Excerpt:
Frame what you see…Look up and beyond…Learn about yourself…
Six months ago when I published my first post, I recognized these as axes underpinning my personal grid.
I have always looked intently.
I love to learn.
Yet what triggered this blog was really the need to frame it all in my eyes, my mind and my life. Along came the hope that others would get it (get me!) and perhaps go see and look a bit more.
Writing became a way to crystallize it all while facilitating the sharing element.
It was no accident that I chose Robert Irwin’ s caged bougainvillea trees at the Getty Museum as opening picture to my first blog post then.
Now at my 6-month mark of weekly publishing, I am thinking about another Robert Irwin’s masterpiece. This one I use like others use prayer beads.
It’s a superb quintessential La Jolla view close by. Spread across a large three-paned window, I want to pack it in my suitcase as I prepare myself for a trip filled with art and fun in my native France.
What’s funny is I have not looked at this piece of art for a while because it’s a site-specific installation called 1°2°3°4° and the MCASD is closed for expansion. No access.

Stated problem a: Transcribe the entries line for line, beginning at the line that contains "Where should I click to: Click the Publish" and stopping after the line that contains "(x=315, y=392)".
The entries that come next have no connection to the blog post.

Extracted records:
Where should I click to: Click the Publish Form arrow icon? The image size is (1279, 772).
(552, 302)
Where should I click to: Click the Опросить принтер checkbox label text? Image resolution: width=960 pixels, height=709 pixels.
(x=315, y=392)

* * *

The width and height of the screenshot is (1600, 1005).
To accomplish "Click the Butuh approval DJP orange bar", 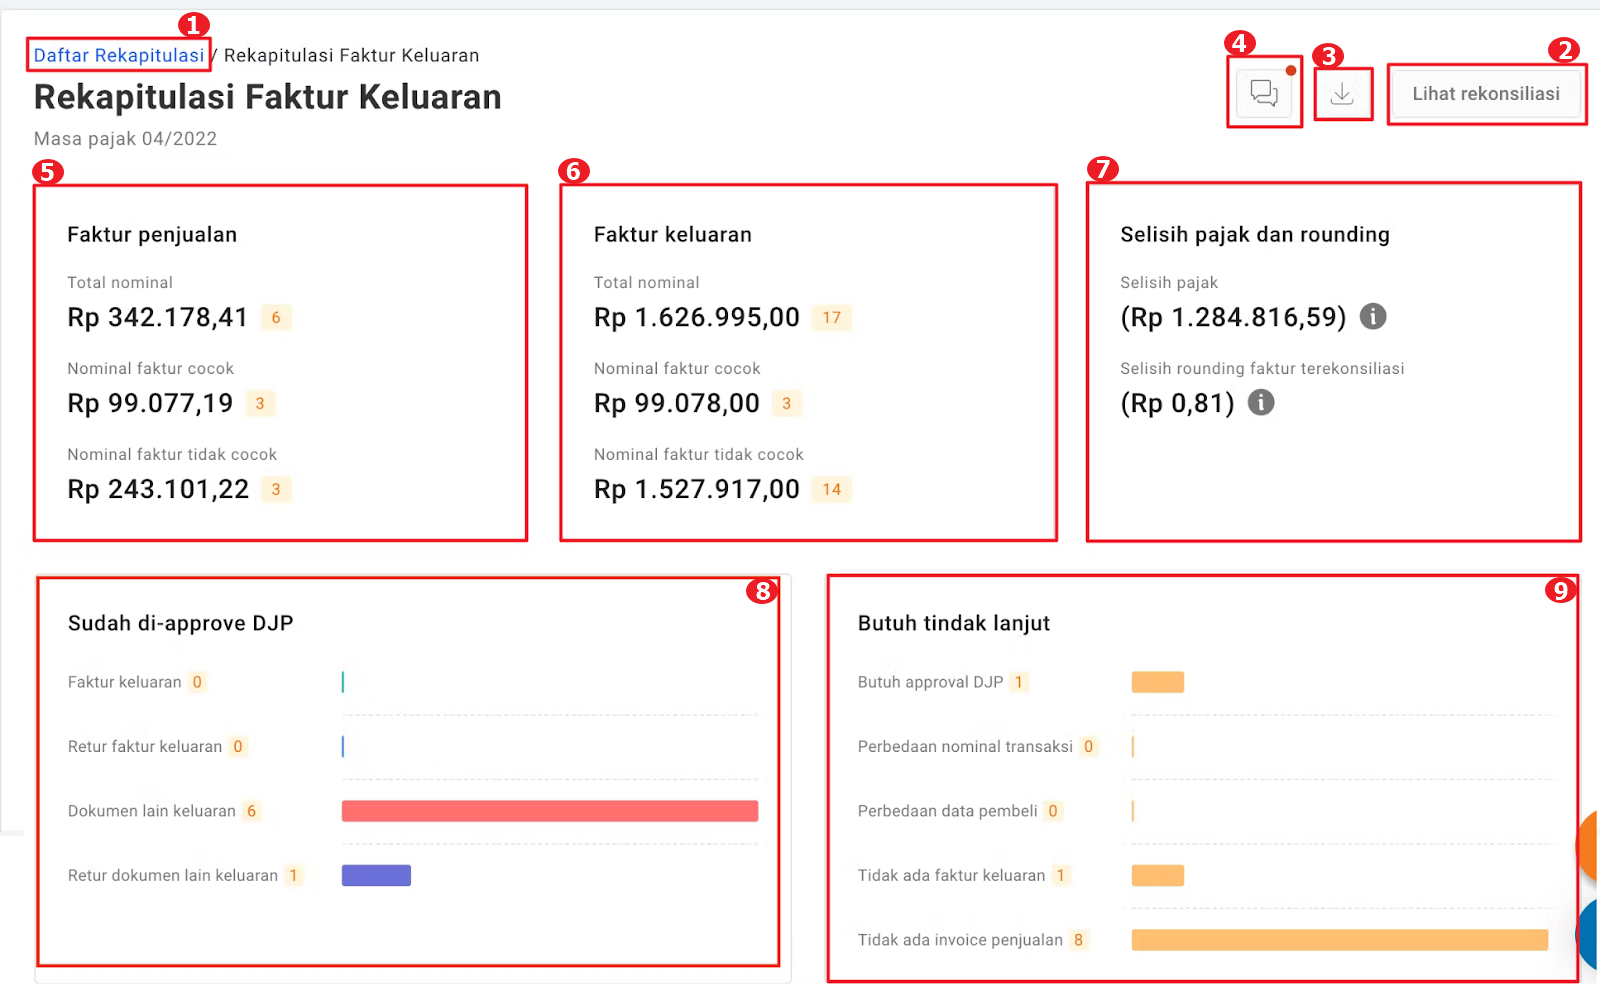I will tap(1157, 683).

* * *

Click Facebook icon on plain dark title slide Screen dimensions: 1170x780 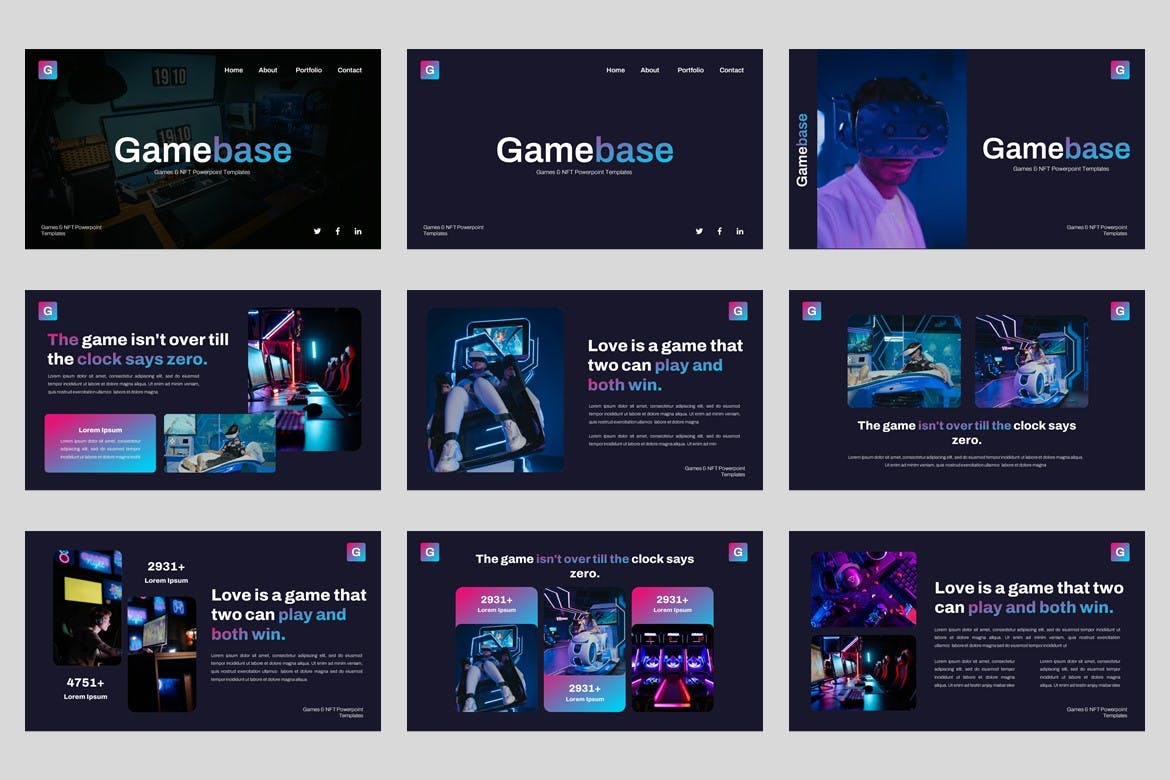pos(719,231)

Stated problem b: Restate word for word the part of the blog post that begins at the words "It’s a superb" and stops after "expansion. No access.".

Response a:
Where should I click to: Click the Publish Form arrow icon? The image size is (1279, 772).
(552, 302)
Where should I click to: Click the Опросить принтер checkbox label text? Image resolution: width=960 pixels, height=709 pixels.
(x=315, y=392)

Response b:
It’s a superb quintessential La Jolla view close by. Spread across a large three-paned window, I want to pack it in my suitcase as I prepare myself for a trip filled with art and fun in my native France.
What’s funny is I have not looked at this piece of art for a while because it’s a site-specific installation called 1°2°3°4° and the MCASD is closed for expansion. No access.